In August, Ann Arbor software engineer Zack Hecht kept seeing articles about the disassembly of postal sorting machines and the limited availability of ballot drop boxes in big cities. “It made me sick to see such blatant corruption right before an election,” he emails. So he created what he thinks is the only website to display every ballot drop-box and drop-off location in the U.S., dropoffballot.com.

After work and on weekends, Hecht meticulously searched online for counties that allow absentee ballots to be dropped off rather than mailed. Clicking on numbered green and yellow circles on the map on the site’s home page opens up the locations. Click two more times to see ballot-box icons throughout the area. Alternately, searchers may enter a zip code and state or click a button to find locations and, if available, hours of operation. Each has Google Map directions.

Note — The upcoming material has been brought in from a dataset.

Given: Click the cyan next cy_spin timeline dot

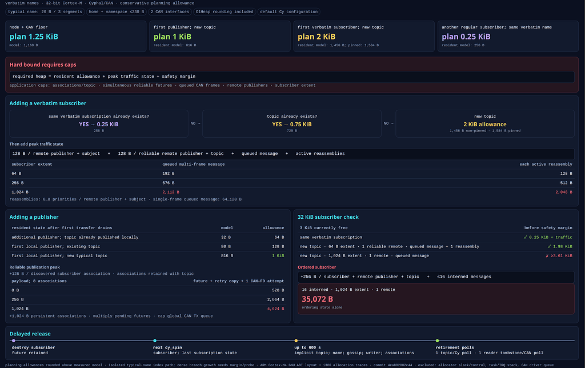Looking at the screenshot, I should pyautogui.click(x=155, y=341).
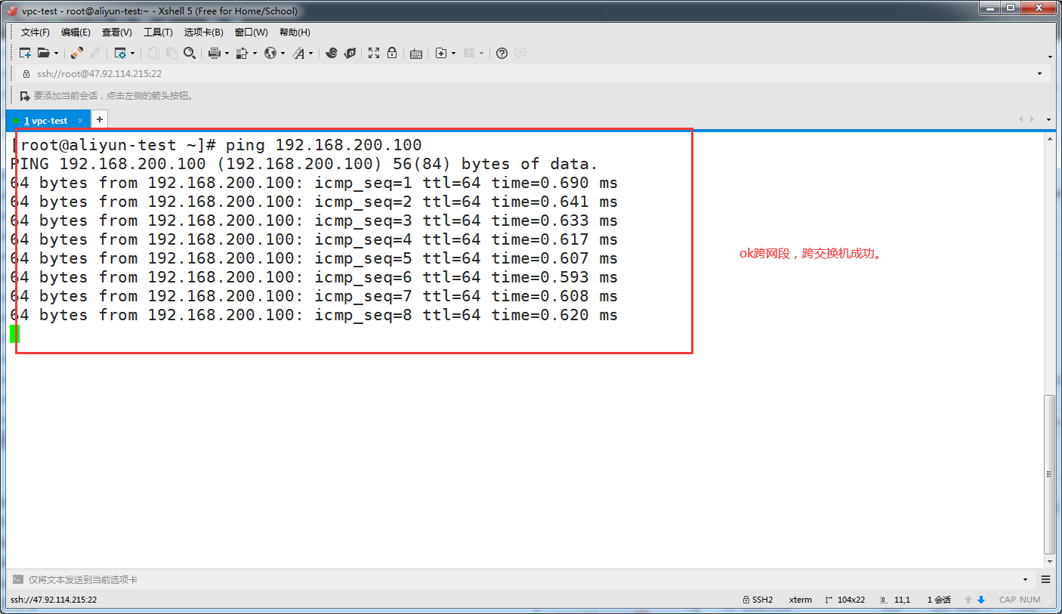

There are also links for searchers to apply for, and, when available, track their ballot. Another link leads to voter information for each state. Hecht has programmed the page to update for future elections.

Hecht hopes the website will “take as much pressure off the USPS as possible by having people drop off their ballots rather than mail them in,” he writes. It lists “100,000+ sites for dropping off ballots in forty-four states and Washington, D.C.”

Why only forty-four states? Even during Covid, he writes, “Louisiana, Missouri, Mississippi, Tennessee, Texas, and South Carolina don’t allow no-excuse [absentee] voting.”